Re: setNumTasks

2012-03-22 Thread Mohit Anchlia
Could someone please help me answer this question?

On Wed, Mar 14, 2012 at 8:06 AM, Mohit Anchlia mohitanch...@gmail.comwrote:

 What is the corresponding system property for setNumTasks? Can it be used
 explicitly as system property like mapred.tasks.?


Re: setNumTasks

2012-03-22 Thread Mohit Anchlia
Sorry I meant *setNumMapTasks. *What is mapred.map.tasks for? It's
confusing as to what it's purpose is for? I tried setting it for my job
still I see more map tasks running than *mapred.map.tasks*

On Thu, Mar 22, 2012 at 7:53 AM, Harsh J ha...@cloudera.com wrote:

 There isn't such an API as setNumTasks. There is however,
 setNumReduceTasks, which sets mapred.reduce.tasks.

 Does this answer your question?

 On Thu, Mar 22, 2012 at 8:21 PM, Mohit Anchlia mohitanch...@gmail.com
 wrote:
  Could someone please help me answer this question?
 
  On Wed, Mar 14, 2012 at 8:06 AM, Mohit Anchlia mohitanch...@gmail.com
 wrote:
 
  What is the corresponding system property for setNumTasks?
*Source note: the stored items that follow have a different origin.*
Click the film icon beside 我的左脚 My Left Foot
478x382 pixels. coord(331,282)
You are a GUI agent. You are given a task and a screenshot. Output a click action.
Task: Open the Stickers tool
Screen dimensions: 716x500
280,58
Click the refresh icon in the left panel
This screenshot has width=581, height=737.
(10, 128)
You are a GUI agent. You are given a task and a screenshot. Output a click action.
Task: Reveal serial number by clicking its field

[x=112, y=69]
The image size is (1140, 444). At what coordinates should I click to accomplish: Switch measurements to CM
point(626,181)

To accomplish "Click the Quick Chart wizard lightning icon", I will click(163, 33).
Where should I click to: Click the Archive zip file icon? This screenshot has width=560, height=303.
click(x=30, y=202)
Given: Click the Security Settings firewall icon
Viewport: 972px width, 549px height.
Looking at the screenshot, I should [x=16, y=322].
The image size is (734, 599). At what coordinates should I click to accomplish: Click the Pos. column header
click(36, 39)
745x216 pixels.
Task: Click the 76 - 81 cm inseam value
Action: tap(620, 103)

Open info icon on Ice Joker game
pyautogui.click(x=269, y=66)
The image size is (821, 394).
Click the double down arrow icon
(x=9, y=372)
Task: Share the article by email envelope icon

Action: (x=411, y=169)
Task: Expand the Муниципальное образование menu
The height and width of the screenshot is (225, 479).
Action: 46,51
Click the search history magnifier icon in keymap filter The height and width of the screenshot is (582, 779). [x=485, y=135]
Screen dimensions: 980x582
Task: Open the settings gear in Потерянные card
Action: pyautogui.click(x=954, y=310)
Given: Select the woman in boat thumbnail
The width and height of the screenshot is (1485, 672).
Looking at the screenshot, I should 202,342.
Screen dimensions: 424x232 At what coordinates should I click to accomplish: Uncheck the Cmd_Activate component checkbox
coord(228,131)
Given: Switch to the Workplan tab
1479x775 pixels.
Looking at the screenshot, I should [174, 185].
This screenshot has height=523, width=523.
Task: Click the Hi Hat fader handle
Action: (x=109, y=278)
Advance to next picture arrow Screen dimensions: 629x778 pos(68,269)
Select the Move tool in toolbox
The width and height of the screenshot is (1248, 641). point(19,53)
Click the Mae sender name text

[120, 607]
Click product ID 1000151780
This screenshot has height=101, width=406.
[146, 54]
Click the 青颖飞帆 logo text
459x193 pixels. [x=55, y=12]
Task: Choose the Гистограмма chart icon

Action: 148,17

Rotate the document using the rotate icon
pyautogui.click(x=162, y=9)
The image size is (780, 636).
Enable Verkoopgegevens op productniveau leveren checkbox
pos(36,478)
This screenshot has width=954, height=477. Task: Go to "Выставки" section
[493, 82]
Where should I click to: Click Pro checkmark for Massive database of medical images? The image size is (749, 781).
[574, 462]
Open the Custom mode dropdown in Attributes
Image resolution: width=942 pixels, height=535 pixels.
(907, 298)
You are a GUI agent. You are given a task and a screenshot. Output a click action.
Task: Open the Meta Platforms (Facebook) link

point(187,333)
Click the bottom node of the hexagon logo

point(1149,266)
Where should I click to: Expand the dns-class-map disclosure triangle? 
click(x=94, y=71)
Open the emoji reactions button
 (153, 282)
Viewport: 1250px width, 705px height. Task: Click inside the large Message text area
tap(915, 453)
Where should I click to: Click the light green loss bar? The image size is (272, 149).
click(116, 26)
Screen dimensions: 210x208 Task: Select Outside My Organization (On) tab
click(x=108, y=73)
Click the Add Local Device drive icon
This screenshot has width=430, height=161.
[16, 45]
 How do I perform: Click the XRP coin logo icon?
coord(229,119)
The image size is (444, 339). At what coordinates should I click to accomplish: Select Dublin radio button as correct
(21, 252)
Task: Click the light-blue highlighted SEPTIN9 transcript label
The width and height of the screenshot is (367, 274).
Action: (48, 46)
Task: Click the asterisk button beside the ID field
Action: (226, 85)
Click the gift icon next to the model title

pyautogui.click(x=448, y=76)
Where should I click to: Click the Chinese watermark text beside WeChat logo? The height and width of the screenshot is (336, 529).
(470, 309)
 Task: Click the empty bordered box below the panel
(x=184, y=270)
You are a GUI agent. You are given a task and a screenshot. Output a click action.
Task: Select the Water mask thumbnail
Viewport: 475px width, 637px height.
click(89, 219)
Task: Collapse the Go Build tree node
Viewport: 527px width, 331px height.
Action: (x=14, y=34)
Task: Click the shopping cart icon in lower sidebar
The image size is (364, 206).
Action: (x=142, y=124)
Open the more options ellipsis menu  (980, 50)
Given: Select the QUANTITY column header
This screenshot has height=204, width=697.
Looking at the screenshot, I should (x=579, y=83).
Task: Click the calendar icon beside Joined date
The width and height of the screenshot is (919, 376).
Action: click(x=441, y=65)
Can it be
 used
  explicitly as system property like mapred.tasks.?



 --
 Harsh J



Re: setNumTasks

2012-03-22 Thread Bejoy Ks
Hi Mohit
  The number of map tasks is determined by your number of input splits
and the Input Format used by your MR job. Setting this value won't help you
control the same. AFAIK it would get effective if the value in
mapred.map.tasks is greater than the no of tasks calculated by the Job
based on the splits and Input Format.

Regards
Bejoy KS

On Thu, Mar 22, 2012 at 8:28 PM, Mohit Anchlia mohitanch...@gmail.comwrote:

 Sorry I meant *setNumMapTasks. *What is mapred.map.tasks for? It's
 confusing as to what it's purpose is for? I tried setting it for my job
 still I see more map tasks running than *mapred.map.tasks*

 On Thu, Mar 22, 2012 at 7:53 AM, Harsh J ha...@cloudera.com wrote:

  There isn't such an API as setNumTasks. There is however,
  setNumReduceTasks, which sets mapred.reduce.tasks.
 
  Does this answer your question?
 
  On Thu, Mar 22, 2012 at 8:21 PM, Mohit Anchlia mohitanch...@gmail.com
  wrote:
   Could someone please help me answer this question?
  
   On Wed, Mar 14, 2012 at 8:06 AM, Mohit Anchlia mohitanch...@gmail.com
  wrote:
  
   What is the corresponding system property for setNumTasks? Can it be
  used
   explicitly as system property like mapred.tasks.?
 
 
 
  --
  Harsh J
 



Re: setNumTasks

2012-03-22 Thread Shi Yu
If you want to control the number of input splits at fine granularity, 
you could customize the NLineInputFormat. You need to determine the 
number of lines per each split.  Thus you need to know before is the 
number of lines in your input data, for instance, using


hadoop -text /input/dir/* | wc -l

will give you a number, lets assume it is N

If you have K number of nodes, each nodes has C number of core, 
basically you could start K*C number of mapper jobs.  And you want to 
further assume each mapper process 2 splits (in case that some jobs are 
finished earlier), therefore the optimal number of lines in 
NLineInputFormat is around


N/(2*K*C)

Thus might give you an optimal job balance.   Remember, the 
NLineInputFormat usually takes longer time than other input format to 
initialize, and the line split only concerns about number of lines, but 
is unaware about the content length per each line. Thus, in sequence 
data analysis is some lines are significantly longer than other lines, 
the mapper assigned with longer lines will be much slower than those 
assigned with smaller lines.  So randomly mixing short and long lines 
before split is more preferable.



Shi


On 3/22/2012 10:01 AM, Bejoy Ks wrote:

Hi Mohit
   The number of map tasks is determined by your number of input splits
and the Input Format used by your MR job. Setting this value won't help you
control the same. AFAIK it would get effective if the value in
mapred.map.tasks is greater than the no of tasks calculated by the Job
based on the splits and Input Format.

Regards
Bejoy KS

On Thu, Mar 22, 2012 at 8:28 PM, Mohit Anchliamohitanch...@gmail.comwrote:


Sorry I meant *setNumMapTasks. *What is mapred.map.tasks for? It's
confusing as to what it's purpose is for? I tried setting it for my job
still I see more map tasks running than *mapred.map.tasks*

On Thu, Mar 22, 2012 at 7:53 AM, Harsh Jha...@cloudera.com  wrote:


There isn't such an API as setNumTasks. There is however,
setNumReduceTasks, which sets mapred.reduce.tasks.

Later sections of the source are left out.